### DATA FOR THIS TASK
%%

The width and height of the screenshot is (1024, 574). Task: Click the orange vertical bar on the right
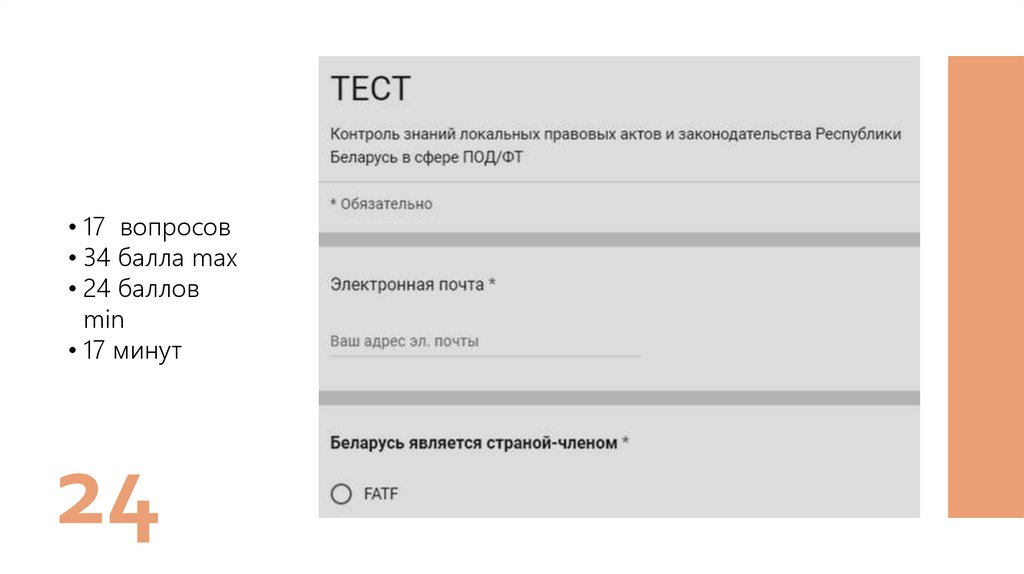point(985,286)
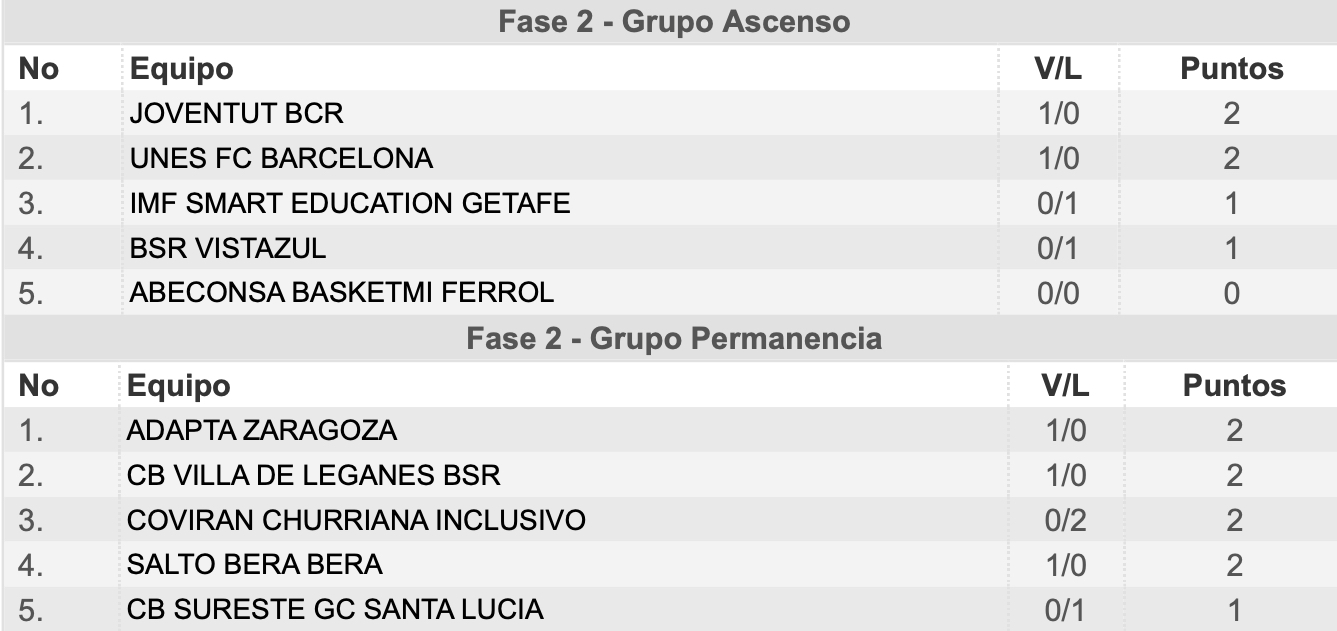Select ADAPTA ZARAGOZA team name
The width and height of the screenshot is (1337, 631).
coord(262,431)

%%
%%

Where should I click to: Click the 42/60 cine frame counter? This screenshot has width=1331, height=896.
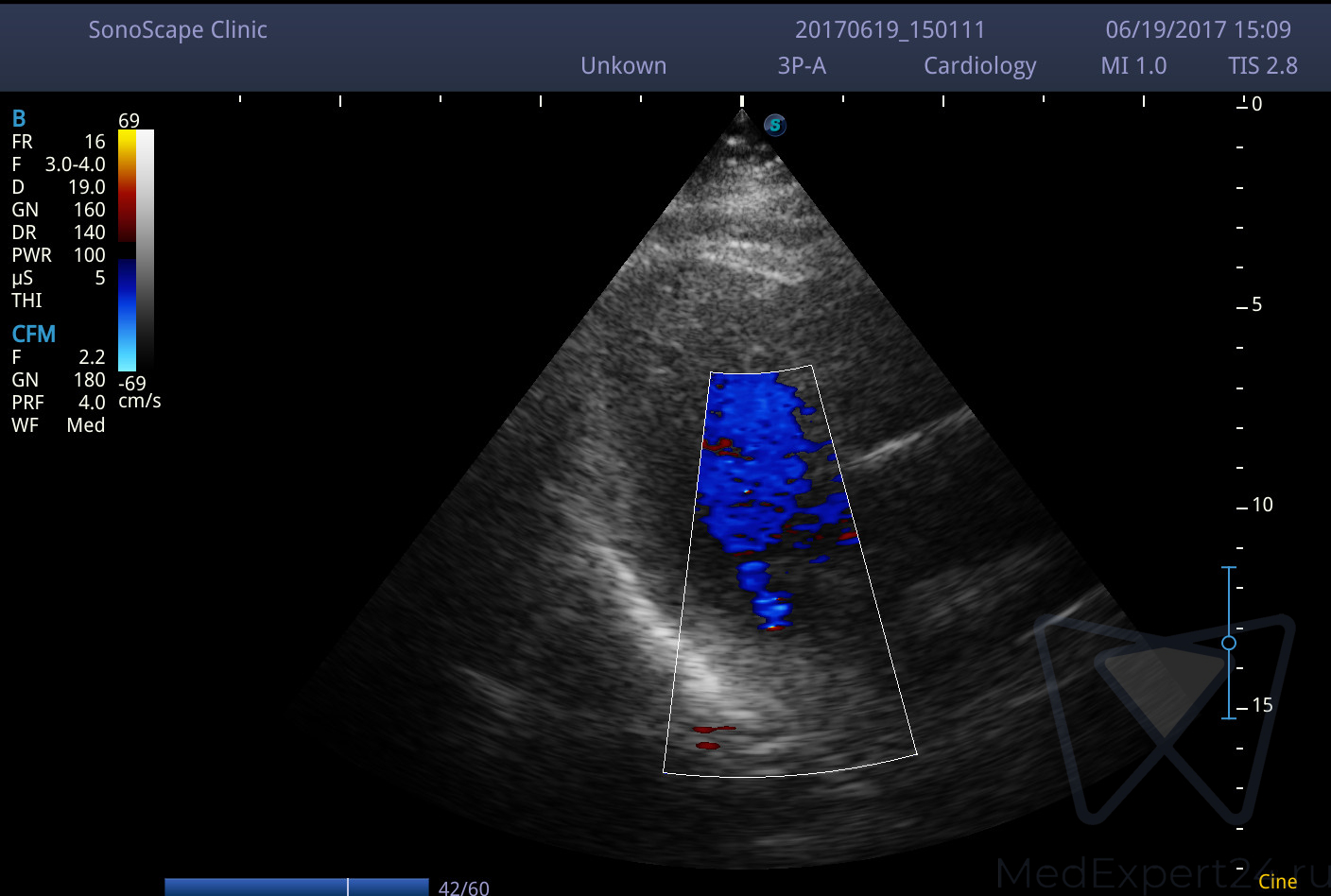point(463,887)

%%
%%

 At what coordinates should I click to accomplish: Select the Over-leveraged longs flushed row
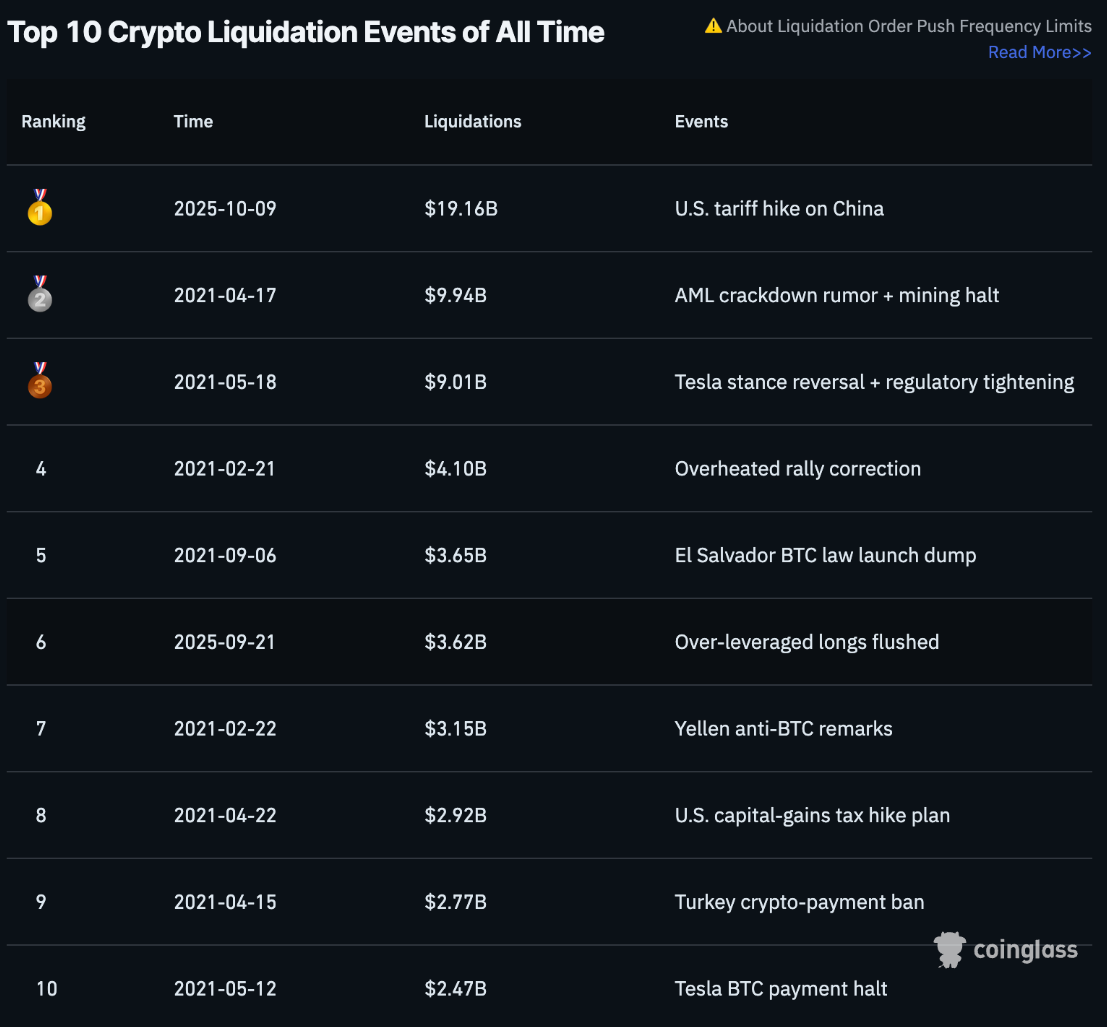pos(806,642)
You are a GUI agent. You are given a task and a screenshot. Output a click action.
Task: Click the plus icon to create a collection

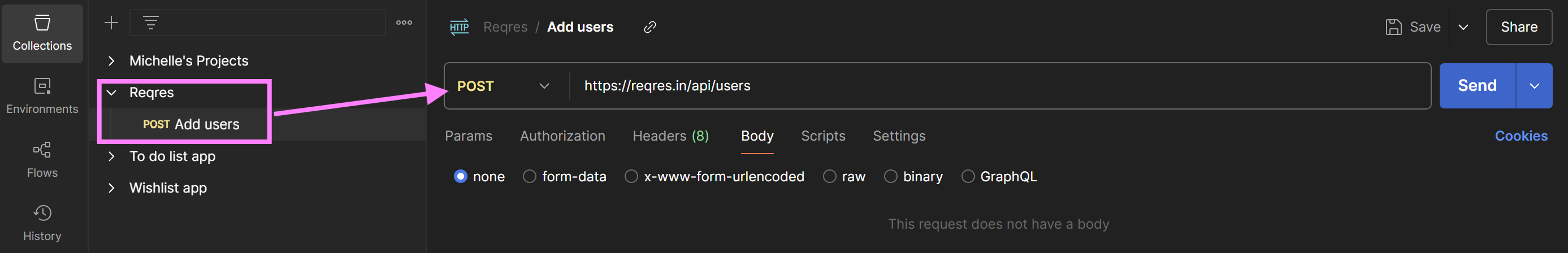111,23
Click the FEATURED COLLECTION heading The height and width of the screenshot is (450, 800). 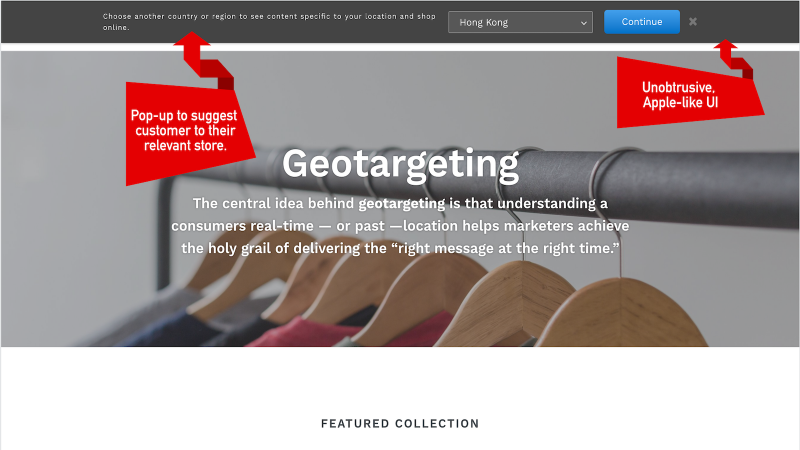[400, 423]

%%

### PROBLEM DETAILS
Give as a numbered list the lines of the listing from the line with "Where should I" to the line with "point(463,887)", inclusive, omitting blank lines and leaving out the pictures.

### WRITTEN SOLUTION
1. Where should I click to: Click the 42/60 cine frame counter? This screenshot has width=1331, height=896.
2. point(463,887)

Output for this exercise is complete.